For this exercise, copy exactly every line from the one holding "Select Table Games in navigation" through the end of the data, both included. Omit pictures.

Pixel coordinate grounding data
┌──

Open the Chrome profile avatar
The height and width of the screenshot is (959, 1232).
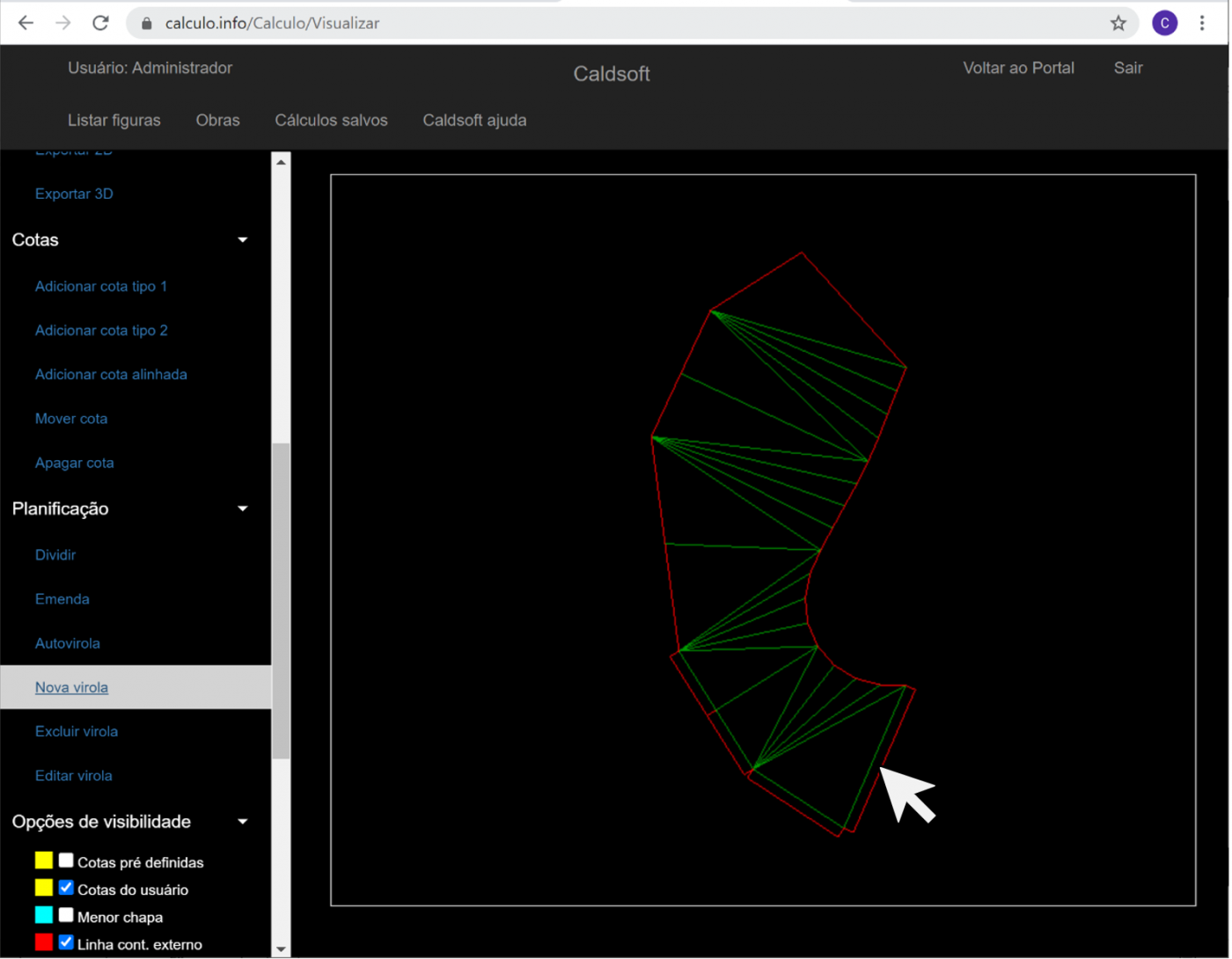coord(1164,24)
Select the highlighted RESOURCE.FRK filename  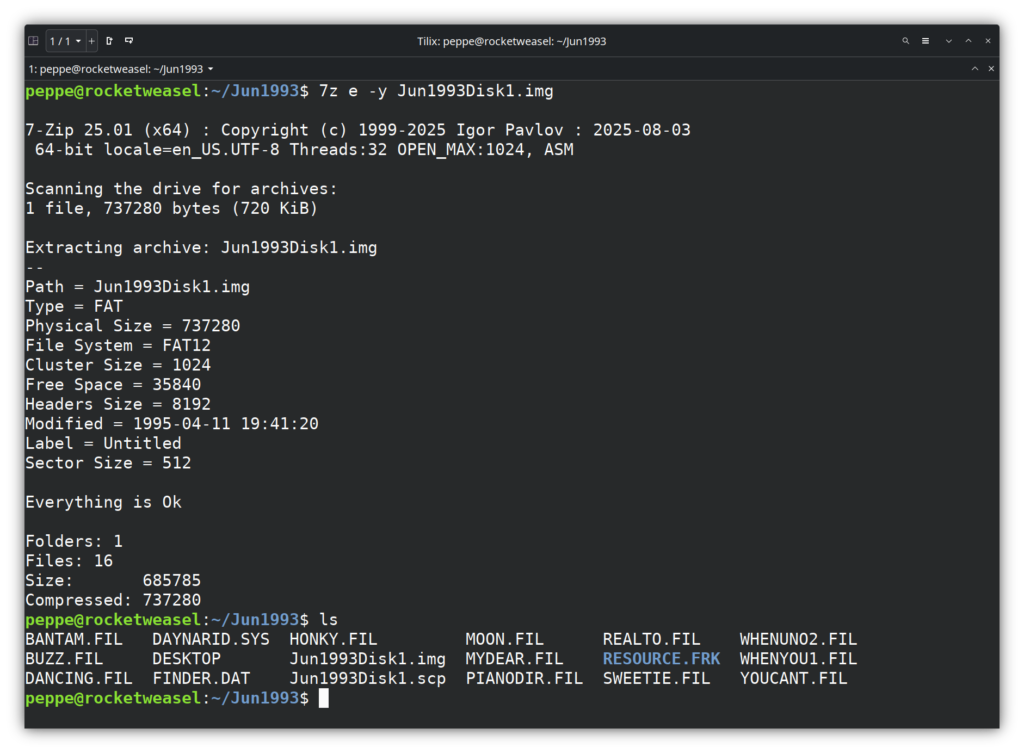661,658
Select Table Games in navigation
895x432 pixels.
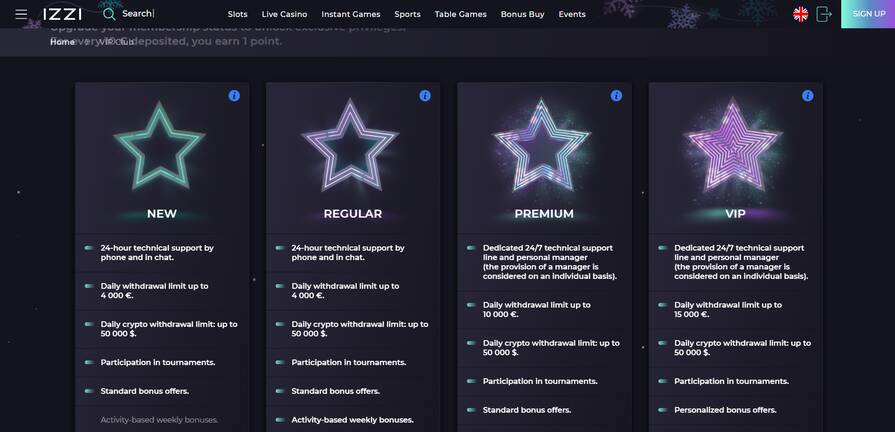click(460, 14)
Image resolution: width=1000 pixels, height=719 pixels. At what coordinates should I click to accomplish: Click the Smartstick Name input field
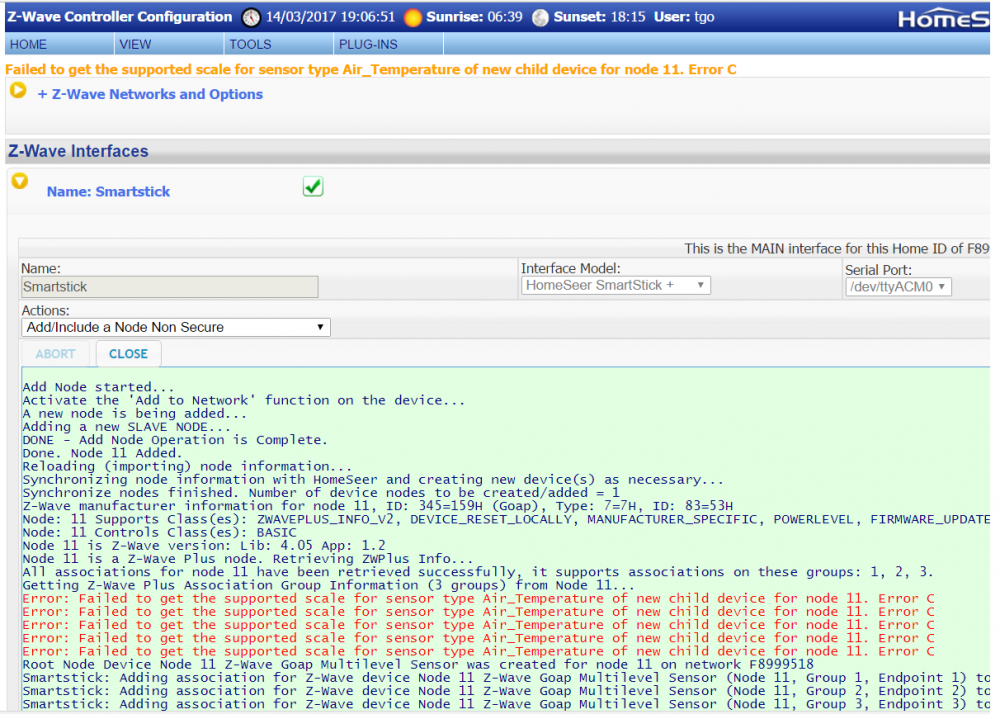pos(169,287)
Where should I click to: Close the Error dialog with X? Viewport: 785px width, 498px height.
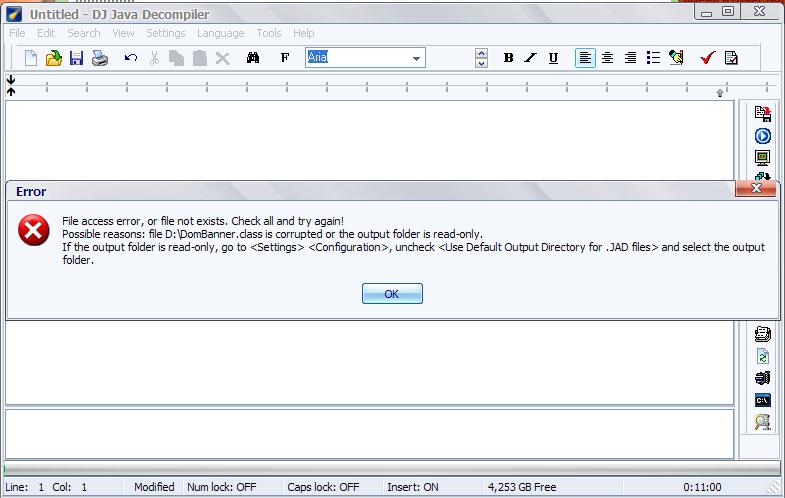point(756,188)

└──

◆ **Worked solution**
Select Table Games in navigation
895x432 pixels.
click(460, 14)
Image resolution: width=1000 pixels, height=719 pixels. At what coordinates should I click to accomplish: Click the Smartstick Name input field
pos(169,287)
Where should I click to: Close the Error dialog with X? Viewport: 785px width, 498px height.
point(756,188)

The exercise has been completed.